At the same time, however, don’t ignore potential warning signs of infidelity. If you see obvious signs of cheating, bring your concerns up with your partner, talking openly with them. Try to avoid making accusations, talking about your feelings, instead. Having open discussions about these types of topics can help soothe your fears while at the same time letting your partner know that they may need to adjust their behavior.
- Dealing with parenting issues is one of the hardest parts of any relationship. If the two of you have different parenting styles, it can lead to conflict in your marriage. Consider sitting down with one another and talking about how you want to raise your children. If both of you can compromise a little bit on things like disciplinary methods and reward systems, you should be able to come up with a parenting plan that you can both agree on.

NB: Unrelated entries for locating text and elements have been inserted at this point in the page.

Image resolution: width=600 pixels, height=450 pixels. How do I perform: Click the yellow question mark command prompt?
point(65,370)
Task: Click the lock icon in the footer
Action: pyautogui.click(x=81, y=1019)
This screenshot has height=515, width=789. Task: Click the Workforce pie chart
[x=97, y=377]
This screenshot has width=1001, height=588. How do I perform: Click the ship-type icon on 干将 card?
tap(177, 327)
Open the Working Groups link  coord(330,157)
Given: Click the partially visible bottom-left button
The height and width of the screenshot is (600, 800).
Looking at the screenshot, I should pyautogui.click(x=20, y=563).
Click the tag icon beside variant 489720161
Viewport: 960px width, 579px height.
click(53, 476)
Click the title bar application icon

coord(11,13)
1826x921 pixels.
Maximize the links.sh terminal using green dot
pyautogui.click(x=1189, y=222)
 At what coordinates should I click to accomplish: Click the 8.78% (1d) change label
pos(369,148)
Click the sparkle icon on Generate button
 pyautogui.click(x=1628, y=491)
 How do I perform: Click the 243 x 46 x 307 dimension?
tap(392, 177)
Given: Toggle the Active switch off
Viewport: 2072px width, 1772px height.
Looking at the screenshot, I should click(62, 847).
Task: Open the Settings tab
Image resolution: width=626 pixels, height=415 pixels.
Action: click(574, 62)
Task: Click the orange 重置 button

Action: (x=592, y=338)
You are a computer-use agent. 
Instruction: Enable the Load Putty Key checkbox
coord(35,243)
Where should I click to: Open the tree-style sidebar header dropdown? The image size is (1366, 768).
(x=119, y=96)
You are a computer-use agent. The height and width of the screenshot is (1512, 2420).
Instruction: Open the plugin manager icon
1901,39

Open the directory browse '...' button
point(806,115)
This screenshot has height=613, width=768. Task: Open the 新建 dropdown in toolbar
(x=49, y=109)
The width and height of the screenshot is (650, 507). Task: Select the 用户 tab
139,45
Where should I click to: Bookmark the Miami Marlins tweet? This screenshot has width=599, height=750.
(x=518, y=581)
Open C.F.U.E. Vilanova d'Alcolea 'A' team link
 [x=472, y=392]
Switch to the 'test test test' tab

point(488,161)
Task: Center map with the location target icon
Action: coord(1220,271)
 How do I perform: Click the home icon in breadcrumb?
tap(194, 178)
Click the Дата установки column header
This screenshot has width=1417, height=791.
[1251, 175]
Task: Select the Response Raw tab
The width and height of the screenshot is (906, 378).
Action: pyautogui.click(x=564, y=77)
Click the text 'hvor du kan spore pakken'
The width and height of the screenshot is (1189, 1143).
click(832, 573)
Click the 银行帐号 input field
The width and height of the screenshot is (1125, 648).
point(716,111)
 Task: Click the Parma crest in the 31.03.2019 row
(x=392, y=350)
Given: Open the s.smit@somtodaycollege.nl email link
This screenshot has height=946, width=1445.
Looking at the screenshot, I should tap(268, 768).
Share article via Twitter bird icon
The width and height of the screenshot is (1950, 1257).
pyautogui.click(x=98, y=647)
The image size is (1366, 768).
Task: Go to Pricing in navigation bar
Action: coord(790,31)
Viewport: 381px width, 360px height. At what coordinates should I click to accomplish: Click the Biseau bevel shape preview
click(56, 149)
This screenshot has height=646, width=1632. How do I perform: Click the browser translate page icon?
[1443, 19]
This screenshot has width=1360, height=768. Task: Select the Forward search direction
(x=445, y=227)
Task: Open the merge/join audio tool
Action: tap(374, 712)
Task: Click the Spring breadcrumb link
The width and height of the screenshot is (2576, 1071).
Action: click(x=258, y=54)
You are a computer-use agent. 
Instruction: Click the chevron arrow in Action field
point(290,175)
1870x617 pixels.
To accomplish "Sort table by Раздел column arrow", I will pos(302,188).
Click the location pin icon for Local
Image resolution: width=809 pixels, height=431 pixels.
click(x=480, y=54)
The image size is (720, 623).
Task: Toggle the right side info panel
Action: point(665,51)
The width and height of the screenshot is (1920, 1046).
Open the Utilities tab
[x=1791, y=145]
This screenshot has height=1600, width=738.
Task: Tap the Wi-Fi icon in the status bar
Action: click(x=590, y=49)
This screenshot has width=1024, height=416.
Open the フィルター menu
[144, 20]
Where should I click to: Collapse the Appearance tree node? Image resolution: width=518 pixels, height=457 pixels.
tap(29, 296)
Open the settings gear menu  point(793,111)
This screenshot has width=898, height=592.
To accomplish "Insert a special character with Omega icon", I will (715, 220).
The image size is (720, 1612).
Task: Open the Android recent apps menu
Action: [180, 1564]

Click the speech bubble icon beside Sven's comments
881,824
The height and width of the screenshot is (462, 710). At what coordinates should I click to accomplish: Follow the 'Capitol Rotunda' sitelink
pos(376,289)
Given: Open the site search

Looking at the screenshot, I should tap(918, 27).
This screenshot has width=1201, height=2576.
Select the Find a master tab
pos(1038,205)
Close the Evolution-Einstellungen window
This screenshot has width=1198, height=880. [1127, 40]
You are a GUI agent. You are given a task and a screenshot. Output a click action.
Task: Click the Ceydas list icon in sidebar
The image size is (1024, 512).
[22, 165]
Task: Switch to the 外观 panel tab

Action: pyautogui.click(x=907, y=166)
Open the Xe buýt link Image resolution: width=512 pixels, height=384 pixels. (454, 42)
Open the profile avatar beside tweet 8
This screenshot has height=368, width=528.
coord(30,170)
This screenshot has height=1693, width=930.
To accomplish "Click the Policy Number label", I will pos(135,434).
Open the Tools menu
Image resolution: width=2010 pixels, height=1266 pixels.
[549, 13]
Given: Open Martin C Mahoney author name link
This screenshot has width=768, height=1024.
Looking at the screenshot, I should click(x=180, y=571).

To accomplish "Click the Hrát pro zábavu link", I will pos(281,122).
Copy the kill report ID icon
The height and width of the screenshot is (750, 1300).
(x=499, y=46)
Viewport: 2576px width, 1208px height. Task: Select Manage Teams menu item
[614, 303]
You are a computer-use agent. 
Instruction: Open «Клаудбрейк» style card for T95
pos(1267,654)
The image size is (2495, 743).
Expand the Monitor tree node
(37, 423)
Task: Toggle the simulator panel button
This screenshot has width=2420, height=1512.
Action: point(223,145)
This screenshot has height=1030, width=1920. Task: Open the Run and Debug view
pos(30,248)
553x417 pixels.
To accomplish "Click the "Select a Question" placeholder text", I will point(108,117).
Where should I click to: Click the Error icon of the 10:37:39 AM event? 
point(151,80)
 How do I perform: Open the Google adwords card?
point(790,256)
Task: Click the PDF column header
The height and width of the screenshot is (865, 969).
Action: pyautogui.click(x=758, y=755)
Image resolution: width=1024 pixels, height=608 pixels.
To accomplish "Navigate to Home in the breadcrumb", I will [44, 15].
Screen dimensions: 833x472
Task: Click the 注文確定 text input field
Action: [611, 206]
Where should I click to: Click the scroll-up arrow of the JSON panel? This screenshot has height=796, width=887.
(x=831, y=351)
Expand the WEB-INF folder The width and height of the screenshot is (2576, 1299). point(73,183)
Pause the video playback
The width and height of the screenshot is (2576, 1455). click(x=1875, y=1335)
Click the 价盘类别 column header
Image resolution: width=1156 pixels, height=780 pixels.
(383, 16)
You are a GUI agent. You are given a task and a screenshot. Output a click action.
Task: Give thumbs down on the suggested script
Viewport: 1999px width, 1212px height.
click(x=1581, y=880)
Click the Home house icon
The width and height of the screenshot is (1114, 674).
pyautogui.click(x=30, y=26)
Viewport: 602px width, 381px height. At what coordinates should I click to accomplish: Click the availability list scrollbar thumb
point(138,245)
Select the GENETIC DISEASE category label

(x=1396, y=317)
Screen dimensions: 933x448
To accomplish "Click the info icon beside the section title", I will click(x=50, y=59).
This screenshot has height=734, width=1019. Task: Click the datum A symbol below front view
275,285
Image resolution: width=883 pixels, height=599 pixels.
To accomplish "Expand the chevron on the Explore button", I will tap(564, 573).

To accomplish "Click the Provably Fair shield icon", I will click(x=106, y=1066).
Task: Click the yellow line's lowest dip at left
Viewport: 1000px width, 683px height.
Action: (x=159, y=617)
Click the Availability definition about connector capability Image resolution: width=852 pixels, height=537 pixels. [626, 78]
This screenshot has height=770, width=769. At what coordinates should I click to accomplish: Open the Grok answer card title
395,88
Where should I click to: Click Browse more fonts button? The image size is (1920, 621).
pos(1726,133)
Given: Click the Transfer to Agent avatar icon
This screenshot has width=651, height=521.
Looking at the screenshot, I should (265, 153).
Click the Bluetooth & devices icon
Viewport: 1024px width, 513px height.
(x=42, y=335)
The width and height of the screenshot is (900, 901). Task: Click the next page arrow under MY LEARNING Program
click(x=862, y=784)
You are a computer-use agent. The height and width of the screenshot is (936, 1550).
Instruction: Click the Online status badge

- Take vacations with one another. It is easy to get so caught up in dealing with life and trying to save money that you forget to take time to relax. Spending time enjoying each other’s company is an important part of rekindling your relationship. You don’t have to travel to the other side of the world or take a major trip. Just try to carve out some time in your schedule to relax and unwind with each other.
- Avoid intentionally talking about things that bother your partner. Everyone has certain topics that they are sensitive about. For instance, if your partner struggles with their weight, don’t make jokes about their food choices. Even good-natured ribbing can be extremely problematic when dealing with sensitive issues.
- Spice things up. Just because you are married, it doesn’t mean that you can’t try new things. Set aside time for romance. Staying intimate with one another is a great way to keep your relationship strong.